With 33% of the USHCN weather station network now surveyed, the site quality rating is now applied, see the USHCN Station Master List file in HTML and XLS format.

The rating system for site quality was borrowed verbatim from the new Climate Reference Network being put into operation by NCDC and NOAA to ensure quality data. Their siting criteria can be found here.

I welcome input on this work in progress. The site rating will now be a running total in the spreadsheet and always available online as new stations are added to the survey. What is important to note is that the majority of stations that have a rating of 4 are MMTS/Nimbus equipped stations, which according to NCDC’s MMS equipment lists, make up 71% of the USHCN network. It appears that cable issues with the electronic sensors have forced them closer to buildings, roads, etc because NOAA COOP managers don’t often have the budget, time, or tools to trench under roads, sidewalks etc to reach the site where Stevenson Screens once stood. While this isn’t always the case, a pattern is emerging.

CRN-rating.gif

For background, see this first: Conference presentation given at CIRES/UCAR on 8/29/07 describing this project and the methods used to assign station site quality ratings, along with examples of many site issues seen thus far.

_ _ _ _

• **STATED TASK A**:
According to the text about the USHCN station survey, what three things do NOAA COOP managers often lack?
The text and the listing have nothing to do with each other.

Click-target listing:
_ _ _ _

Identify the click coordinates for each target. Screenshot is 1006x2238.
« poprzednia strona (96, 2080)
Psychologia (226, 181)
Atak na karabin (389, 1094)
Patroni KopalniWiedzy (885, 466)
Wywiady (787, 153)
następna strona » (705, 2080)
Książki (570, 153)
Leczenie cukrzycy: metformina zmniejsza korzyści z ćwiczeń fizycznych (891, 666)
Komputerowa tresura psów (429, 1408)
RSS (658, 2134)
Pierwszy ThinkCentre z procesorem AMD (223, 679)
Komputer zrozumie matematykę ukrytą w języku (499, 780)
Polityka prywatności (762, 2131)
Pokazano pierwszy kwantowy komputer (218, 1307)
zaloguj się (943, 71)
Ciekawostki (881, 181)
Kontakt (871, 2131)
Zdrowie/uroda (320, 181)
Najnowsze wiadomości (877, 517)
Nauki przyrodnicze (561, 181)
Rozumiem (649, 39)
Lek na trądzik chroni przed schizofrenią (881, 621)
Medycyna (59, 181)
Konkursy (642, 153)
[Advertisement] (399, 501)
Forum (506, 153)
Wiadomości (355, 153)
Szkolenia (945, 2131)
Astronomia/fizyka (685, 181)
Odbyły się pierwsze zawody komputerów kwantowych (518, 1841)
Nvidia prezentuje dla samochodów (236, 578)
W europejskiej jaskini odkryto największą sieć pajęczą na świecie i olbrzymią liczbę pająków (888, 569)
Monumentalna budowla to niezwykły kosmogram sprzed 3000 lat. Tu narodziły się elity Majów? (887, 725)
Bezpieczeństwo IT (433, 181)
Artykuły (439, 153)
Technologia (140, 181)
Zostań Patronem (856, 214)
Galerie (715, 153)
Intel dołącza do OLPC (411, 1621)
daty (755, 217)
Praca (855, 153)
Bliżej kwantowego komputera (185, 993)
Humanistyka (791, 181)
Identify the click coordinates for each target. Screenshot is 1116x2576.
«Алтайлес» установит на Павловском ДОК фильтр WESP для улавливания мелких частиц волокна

_ _ _ _

• **STATED TASK B**:
Format the lines of the listing, from the line containing "Konkursy (642, 153)" through the end of the listing, inclusive, as a Markdown table with the columns Num and Content, leaving out blank lines.

• **EXERCISE RESULT A**:
budget, time, tools

• **EXERCISE RESULT B**:
| Num | Content |
|---|---|
| 1 | Konkursy (642, 153) |
| 2 | [Advertisement] (399, 501) |
| 3 | Forum (506, 153) |
| 4 | Wiadomości (355, 153) |
| 5 | Szkolenia (945, 2131) |
| 6 | Astronomia/fizyka (685, 181) |
| 7 | Odbyły się pierwsze zawody komputerów kwantowych (518, 1841) |
| 8 | Nvidia prezentuje dla samochodów (236, 578) |
| 9 | W europejskiej jaskini odkryto największą sieć pajęczą na świecie i olbrzymią liczbę pająków (888, 569) |
| 10 | Monumentalna budowla to niezwykły kosmogram sprzed 3000 lat. Tu narodziły się elity Majów? (887, 725) |
| 11 | Bezpieczeństwo IT (433, 181) |
| 12 | Artykuły (439, 153) |
| 13 | Technologia (140, 181) |
| 14 | Zostań Patronem (856, 214) |
| 15 | Galerie (715, 153) |
| 16 | Intel dołącza do OLPC (411, 1621) |
| 17 | daty (755, 217) |
| 18 | Praca (855, 153) |
| 19 | Bliżej kwantowego komputera (185, 993) |
| 20 | Humanistyka (791, 181) |
| 21 | Identify the click coordinates for each target. Screenshot is 1116x2576. |
| 22 | «Алтайлес» установит на Павловском ДОК фильтр WESP для улавливания мелких частиц волокна |